Portugal’s Former PM Guterres Emerges Favourite To Replace Ki-Moon

Antonio Guterres, Portugal’s former prime minister,  has emerged  the unanimous favourite of UN Security Council members to succeed Ban Ki-Moon  as the new secretary-general. He became the clear favourite on the sixth secret ballot held today by the UN Security Council. The council  is expected to take a formal decision tomorrow and forward Mr.

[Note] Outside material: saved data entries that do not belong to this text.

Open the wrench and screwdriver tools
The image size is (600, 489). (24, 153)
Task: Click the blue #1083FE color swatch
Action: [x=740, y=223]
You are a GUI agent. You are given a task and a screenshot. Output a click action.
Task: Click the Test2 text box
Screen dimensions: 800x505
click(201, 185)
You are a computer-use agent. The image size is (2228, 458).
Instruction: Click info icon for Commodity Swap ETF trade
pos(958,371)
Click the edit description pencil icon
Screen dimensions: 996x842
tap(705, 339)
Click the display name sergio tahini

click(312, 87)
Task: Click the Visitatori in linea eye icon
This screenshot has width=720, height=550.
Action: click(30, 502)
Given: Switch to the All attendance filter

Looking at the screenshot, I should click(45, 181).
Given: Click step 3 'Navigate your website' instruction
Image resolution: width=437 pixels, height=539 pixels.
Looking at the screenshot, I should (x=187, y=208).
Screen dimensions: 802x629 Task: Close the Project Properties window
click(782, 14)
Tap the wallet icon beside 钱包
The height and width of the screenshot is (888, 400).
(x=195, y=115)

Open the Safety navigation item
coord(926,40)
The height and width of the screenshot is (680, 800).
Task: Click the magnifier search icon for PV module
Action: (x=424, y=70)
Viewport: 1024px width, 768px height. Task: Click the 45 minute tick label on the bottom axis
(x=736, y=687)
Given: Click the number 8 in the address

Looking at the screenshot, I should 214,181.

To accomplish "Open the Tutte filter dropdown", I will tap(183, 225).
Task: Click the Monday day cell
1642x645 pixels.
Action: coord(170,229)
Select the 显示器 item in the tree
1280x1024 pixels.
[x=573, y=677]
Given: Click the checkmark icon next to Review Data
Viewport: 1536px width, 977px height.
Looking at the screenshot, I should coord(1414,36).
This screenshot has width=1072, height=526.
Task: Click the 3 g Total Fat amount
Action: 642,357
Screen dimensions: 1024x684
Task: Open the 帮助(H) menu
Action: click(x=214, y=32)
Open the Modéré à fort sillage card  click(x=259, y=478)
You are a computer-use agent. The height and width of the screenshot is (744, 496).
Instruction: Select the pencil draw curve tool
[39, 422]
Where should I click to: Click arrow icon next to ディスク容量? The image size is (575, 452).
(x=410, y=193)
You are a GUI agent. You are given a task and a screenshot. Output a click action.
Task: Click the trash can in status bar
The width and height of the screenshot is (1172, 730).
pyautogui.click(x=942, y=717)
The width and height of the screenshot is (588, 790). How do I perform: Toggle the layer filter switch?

Guterres’ name to the 193-Member General Assembly for final confirmation. Ambassador Vitaly Churkin of Russia, who holds the Security Council presidency for the month, informed the President of the Assembly, Peter Thomson, that the sixth informal “straw poll” for the position of Secretary-General took place earlier today and António Guterres emerged as the unanimous choice among the Council’s 15 members. Ambassador Churkin told President Thomson that the Security Council will meet on 6 October to take a formal vote which is expected to pass by acclamation, the Assembly President said.

Guterres, 66,  was the former UN High Commissioner for Refugees from 2005 to 2015. During his tenure with UN refugee agency, Guterres  tackled some of the largest displacement crises across the world in decades, particularly conflicts in Syria and Iraq. From 1995 to 2002, Guterres was the prime minister of Portugal. He graduated from the Instituto Superior Tecnico of Portugal with a degree in engineering. He is fluent in Portuguese, English, French and Spanish.

No fewer than eight candidates initially entered the race to succeed Ban Ki Moon, whose term expires at the end of this year. Among them were Igor Luksic, former prime minister of Montenegro, Irina Bokova, former foreign minister of Bulgaria and current chief of the UN Educational, Scientific and Cultural Organization, Danilo Turk, former president of Slovenia. Others are Vesna Pusic, former foreign minister of Croatia, the candidate of the Republic of Macedonia, Dr. Srgjan Kerim, Natalia Gherman, former deputy prime minister of Moldova, Helen Clark, the former prime minister of New Zealand and head of the UN Development Programme.